Haili Church Choir was established in 1902, and is affiliated with Haili Church in Hilo, on the island of Hawaii, in the U.S. state of Hawaii. In 2001, the choir was inducted into the Hawaiian Music Hall of Fame in recognition of its promoting and developing music endemic to the Hawaiian culture. Several members of the choir have gone on to achieve commercial and cultural success in the genre of Hawaiian music.

==History==
The choir was begun in 1902 by local Hilo music teacher Harry K. Naope Sr. For the indigenous population, belonging to a church choir was a natural extension of the musical culture and training that was part of the Hawaiian home life. In the Hawaiian language, the term mele denotes both ancient chants and also songs. With limited resources and no hymn books to rely on, Naope improvised by copying the individual meles, which he translated from English into the Hawaiian language, onto a single piece of paper tacked up on the walls. Choir members committed the meles to memory. Haili differed from the old missionary choirs in that Naope incorporated secular meles into the choir's repertoire. The choir became known for its a cappella style, developed of necessity in the early days of sporadic instrumental accompaniment.

==Cultural influence==
The choir was inducted into the Hawaiian Music Hall of Fame in 2001. Credited with being a nurturing and influential environment for Hawaiian culture and music, the choir has produced many accomplished artists, some of whom are also inductees of the Hawaiian Music Hall of Fame.

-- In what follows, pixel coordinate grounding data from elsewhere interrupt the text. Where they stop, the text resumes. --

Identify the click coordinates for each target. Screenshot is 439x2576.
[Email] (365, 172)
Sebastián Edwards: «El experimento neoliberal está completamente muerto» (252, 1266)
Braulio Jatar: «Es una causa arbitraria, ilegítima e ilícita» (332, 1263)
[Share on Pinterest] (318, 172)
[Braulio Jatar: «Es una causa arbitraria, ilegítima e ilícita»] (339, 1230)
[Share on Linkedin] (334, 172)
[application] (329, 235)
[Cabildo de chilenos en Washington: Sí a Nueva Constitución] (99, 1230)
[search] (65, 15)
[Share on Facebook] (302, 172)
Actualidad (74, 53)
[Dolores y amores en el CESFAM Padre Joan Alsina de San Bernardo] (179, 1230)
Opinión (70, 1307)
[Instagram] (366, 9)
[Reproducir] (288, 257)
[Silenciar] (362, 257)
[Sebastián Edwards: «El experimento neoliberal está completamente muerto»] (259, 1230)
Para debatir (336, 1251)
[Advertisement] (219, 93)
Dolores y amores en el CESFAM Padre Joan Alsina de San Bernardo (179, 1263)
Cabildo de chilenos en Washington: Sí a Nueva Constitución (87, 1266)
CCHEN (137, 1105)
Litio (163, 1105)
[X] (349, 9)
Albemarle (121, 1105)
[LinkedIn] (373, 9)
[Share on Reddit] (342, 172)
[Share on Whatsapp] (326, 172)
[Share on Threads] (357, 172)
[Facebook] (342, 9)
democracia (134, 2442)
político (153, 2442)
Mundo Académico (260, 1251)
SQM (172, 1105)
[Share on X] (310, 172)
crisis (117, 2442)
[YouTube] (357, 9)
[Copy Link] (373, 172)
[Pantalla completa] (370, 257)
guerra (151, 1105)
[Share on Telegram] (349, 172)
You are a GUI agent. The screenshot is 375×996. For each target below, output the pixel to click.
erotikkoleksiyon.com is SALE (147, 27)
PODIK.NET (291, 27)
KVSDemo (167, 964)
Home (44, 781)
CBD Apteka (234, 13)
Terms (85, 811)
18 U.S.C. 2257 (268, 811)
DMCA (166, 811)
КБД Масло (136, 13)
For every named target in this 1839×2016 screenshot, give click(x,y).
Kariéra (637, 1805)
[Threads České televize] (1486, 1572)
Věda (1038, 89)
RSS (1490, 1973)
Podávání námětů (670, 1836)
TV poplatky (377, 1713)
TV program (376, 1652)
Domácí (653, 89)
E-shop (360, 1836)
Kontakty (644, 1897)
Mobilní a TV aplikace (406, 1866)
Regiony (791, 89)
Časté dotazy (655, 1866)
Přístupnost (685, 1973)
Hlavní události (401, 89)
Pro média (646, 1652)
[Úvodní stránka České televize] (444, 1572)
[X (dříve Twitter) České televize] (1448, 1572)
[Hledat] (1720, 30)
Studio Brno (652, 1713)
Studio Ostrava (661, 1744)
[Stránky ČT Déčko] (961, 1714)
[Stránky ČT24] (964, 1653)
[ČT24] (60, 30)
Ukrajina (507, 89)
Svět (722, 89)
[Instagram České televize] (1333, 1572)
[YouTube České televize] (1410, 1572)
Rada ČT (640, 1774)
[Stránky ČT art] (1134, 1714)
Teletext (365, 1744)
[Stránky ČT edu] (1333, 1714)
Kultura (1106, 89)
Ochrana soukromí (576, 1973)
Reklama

Thomas Kihei Desha Brown (1925–1978) was an established band leader and falsetto singer who received his early training in the choir. Composer Albert Po'ai Nahale-a Sr (1910–1970) had been one of the choir's ministers of music. Recording artist Anuhea Audrey Brown (born 1922) was the choir's piano accompanist for two decades, beginning in the 1940s. Falsetto vocalist George Kainapau (1905–1992), who made his first recording in 1929 with Sol Hoʻopiʻi and Andy Iona, also received his early training in the choir.

Coloratura soprano Helen Desha Beamer (1882–1952) had served as the church organist. Beamer herself was the matriarch of a family that produced celebrated performers in Hawaiian music. Hall of fame falsetto singer Mahi Beamer (1929–) is her grandson, while her granddaughter is "Auntie Nona" Winona Beamer . Brothers Keola Beamer and Kapono Beamer are her great-grandsons.